Collected data entries
=== Begin Enclosure ===

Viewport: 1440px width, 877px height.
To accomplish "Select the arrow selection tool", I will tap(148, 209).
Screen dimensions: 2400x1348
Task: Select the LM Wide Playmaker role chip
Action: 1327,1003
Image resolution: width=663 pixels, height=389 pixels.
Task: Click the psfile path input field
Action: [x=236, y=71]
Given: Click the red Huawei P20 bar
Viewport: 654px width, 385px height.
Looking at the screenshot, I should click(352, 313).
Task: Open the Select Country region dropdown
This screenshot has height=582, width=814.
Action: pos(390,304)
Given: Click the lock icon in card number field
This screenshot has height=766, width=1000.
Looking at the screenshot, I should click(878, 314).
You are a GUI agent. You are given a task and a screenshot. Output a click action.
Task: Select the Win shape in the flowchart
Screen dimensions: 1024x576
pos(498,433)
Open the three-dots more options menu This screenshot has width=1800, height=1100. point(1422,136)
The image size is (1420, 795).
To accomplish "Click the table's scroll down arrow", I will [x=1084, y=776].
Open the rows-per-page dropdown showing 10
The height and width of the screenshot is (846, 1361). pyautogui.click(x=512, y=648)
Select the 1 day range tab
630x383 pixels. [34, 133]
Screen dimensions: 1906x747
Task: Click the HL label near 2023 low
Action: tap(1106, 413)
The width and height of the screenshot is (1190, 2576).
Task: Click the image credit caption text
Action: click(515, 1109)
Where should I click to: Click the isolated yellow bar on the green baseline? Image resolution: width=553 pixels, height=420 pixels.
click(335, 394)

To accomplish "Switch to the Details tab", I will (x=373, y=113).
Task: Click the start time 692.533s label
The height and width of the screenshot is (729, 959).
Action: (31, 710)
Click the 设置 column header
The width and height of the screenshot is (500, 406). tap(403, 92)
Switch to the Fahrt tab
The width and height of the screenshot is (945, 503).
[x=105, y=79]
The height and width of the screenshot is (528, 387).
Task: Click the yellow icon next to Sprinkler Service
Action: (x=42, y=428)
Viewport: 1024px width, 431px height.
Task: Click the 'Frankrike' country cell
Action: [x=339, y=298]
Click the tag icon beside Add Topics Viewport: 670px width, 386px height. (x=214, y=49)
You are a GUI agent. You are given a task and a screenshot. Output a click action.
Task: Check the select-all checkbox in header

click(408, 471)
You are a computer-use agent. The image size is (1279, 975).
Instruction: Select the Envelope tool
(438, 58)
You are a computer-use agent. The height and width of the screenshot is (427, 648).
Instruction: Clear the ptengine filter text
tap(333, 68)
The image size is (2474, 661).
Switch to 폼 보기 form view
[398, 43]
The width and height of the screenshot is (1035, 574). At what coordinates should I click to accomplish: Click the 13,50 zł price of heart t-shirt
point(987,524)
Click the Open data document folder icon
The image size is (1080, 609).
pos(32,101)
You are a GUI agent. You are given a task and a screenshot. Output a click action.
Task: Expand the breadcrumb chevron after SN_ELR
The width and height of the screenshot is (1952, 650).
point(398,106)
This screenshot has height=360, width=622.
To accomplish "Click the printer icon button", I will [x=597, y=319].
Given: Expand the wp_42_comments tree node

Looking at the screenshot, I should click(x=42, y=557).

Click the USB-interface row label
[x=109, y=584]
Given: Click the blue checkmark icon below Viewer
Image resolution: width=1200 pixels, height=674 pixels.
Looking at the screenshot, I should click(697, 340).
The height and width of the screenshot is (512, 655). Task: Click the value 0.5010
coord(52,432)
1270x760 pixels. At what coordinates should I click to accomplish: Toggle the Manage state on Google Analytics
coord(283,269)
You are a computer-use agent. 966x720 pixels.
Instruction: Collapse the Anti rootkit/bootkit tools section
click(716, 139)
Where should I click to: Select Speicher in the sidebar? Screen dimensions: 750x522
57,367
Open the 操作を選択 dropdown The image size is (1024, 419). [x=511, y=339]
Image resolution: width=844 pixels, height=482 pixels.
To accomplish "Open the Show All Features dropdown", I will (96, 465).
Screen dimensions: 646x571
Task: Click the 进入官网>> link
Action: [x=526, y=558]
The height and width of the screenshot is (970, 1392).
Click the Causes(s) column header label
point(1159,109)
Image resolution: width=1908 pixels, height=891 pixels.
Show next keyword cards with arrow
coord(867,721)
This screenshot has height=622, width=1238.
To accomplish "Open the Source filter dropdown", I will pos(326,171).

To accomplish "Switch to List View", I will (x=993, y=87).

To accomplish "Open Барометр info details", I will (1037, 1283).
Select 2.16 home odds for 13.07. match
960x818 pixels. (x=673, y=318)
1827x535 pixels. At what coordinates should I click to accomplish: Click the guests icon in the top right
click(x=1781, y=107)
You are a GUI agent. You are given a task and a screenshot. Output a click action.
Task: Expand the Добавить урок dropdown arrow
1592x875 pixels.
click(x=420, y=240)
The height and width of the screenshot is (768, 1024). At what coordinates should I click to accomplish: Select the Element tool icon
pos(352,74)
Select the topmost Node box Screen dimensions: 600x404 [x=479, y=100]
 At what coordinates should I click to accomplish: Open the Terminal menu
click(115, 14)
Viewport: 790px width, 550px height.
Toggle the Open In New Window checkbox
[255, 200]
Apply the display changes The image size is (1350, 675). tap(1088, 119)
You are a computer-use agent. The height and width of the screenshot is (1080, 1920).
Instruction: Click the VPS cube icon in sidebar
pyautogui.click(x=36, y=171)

=== End Enclosure ===

*YOUR OBJECTIVE*
Your job is to print exactly the lines that run from the top of the entries through the line with "Given: Click the red Huawei P20 bar", and no others.

*EXERCISE OUTPUT*
Viewport: 1440px width, 877px height.
To accomplish "Select the arrow selection tool", I will tap(148, 209).
Screen dimensions: 2400x1348
Task: Select the LM Wide Playmaker role chip
Action: 1327,1003
Image resolution: width=663 pixels, height=389 pixels.
Task: Click the psfile path input field
Action: [x=236, y=71]
Given: Click the red Huawei P20 bar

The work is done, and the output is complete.